▸ **About this task**
Set down all the data again. Change nothing.

------ Source records

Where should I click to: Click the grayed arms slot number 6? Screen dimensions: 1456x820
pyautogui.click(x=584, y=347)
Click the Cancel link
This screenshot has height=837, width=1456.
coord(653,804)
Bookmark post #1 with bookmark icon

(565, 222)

------------

▸ **Response**
Where should I click to: Click the grayed arms slot number 6? Screen dimensions: 1456x820
pyautogui.click(x=584, y=347)
Click the Cancel link
This screenshot has height=837, width=1456.
coord(653,804)
Bookmark post #1 with bookmark icon

(565, 222)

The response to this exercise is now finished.